When it opened on Broadway in 1972, Bob Randall’s play 6 Rms Riv Vu ran for most of a year, with Jane Alexander, who got a Tony nomination, and Jerry Orbach in the leads, both leading Broadway lights at the time. A couple of years later, the play was performed on CBS with Carol Burnett and Alan Alda, no less, in the leads; both got Emmy nominations.
Watching the current production at The Theatre Guild of Webster Groves, I could only ask myself, “Why?”
6 Rms Riv Vu has not aged well.
The title borrows the shorthand of real estate classified ads, promoting a six-room apartment on New York’s Riverside Drive with a view of the Hudson if you lean far enough out a bedroom window. And it is rent-controlled.

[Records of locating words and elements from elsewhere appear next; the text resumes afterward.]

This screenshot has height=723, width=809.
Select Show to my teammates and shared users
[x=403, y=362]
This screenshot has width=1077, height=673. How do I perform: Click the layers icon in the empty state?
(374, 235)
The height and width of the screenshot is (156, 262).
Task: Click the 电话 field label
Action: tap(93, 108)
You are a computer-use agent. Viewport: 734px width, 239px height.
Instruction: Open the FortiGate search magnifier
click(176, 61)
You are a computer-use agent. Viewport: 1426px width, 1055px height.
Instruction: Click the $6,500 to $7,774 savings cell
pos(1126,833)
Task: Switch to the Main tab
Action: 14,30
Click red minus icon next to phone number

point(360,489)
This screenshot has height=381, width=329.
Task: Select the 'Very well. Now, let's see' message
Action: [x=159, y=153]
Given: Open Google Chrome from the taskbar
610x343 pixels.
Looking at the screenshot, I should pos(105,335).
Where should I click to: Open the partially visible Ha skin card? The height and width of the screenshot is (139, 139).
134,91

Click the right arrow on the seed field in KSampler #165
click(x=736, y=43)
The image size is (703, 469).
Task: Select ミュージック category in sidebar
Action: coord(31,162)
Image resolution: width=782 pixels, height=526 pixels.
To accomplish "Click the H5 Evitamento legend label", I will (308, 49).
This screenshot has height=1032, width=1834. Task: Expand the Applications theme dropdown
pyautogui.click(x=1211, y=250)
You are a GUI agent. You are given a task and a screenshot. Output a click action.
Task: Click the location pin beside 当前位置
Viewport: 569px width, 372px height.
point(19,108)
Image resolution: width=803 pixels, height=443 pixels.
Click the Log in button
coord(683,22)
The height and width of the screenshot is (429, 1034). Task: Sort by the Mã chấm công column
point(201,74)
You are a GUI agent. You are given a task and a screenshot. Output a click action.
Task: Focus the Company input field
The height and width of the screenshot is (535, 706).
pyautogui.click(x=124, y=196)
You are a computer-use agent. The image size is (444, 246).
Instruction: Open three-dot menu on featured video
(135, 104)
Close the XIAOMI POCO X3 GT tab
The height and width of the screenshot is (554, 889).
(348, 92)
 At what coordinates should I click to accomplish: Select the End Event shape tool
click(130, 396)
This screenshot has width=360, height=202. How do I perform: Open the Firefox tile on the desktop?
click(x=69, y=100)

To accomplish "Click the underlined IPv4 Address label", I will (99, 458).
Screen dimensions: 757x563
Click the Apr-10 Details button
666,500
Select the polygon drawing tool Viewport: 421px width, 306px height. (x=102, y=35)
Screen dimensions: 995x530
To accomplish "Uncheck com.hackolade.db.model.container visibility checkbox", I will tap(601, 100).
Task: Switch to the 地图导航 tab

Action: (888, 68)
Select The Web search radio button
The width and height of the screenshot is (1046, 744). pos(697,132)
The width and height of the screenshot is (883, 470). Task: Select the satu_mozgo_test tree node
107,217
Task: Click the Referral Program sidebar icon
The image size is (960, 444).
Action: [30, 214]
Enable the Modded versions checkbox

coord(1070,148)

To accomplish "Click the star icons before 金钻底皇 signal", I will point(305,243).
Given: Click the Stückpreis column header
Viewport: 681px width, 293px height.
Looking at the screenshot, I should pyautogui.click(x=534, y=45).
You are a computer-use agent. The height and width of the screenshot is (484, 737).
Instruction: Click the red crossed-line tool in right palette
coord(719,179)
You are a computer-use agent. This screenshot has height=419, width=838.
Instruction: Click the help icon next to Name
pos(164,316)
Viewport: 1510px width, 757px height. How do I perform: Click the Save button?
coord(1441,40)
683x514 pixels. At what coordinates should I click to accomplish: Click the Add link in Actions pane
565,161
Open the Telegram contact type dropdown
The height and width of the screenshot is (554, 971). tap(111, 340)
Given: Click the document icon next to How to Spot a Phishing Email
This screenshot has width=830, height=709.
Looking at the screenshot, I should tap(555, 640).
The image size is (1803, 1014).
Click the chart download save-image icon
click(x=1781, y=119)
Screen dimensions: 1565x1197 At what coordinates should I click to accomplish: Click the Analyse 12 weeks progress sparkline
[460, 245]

With such attractions, the empty living room holds several prospective renters as the play begins. One is a pregnant woman pushing a baby carriage, played by Andrea Bush. Another is a young wife and mother looking for more space while her architect husband is away on business, played by Karen Wood. A third is an advertising copywriter checking it out for his wife on his lunch hour, played by Shane Rudolph.
The housewife, Anne, and the ad man, Paul, are the last to leave. And when they start to leave, they discover that the building’s super, in a fit of distraction, has pulled the knob off the exit door, an obvious and unconvincing plot device. They are trapped. They pound on the door. They yell out the window. Paul even crawls out the window to attract attention. No luck.
So they get acquainted, which leads to a certain interest in each other. And to an analysis of their morals formed in the 1940s and ’50s, when one remained a virgin until marriage, and an affair after marriage was out of the question. But now a new generation is pushing in on them, with different ideas. And Ann and Paul are wondering it they are missing something. They both love their spouses, but someone new and different? And they are attracted to each other. Hugh Hefner made a fortune from such questions and longings among that Silent Generation.
The questions and longings are perfectly valid, but we’ve been exploring them for half a century and more, and 6 Rms Riv Vu brings little new to the discussion. Randall’s dialogue plays well enough, but it rarely sparkles. How long until we reach a resolution here?
Shane Rudolph found a way to bring some real depth to the agonies and desires of the faithful-faithless husband. Karen Wood was still searching for that reality in Karen.
Kayla Bush had some well-done moments as Paul’s wife, Keaton Treece as Ann’s husband, Luis Aguilar as the energetic building super, and Stephanie Rhein as the obnoxious neighbor.
Debbie Love handled the sound, Barb Mulligan the lighs, Mulligan and Treece and the cast provided the costumes, and Warren Frank put together the set and pulled it all together as the director.
I would love to know what someone a couple of generations younger than me would make of 6 Rms Riv Vu.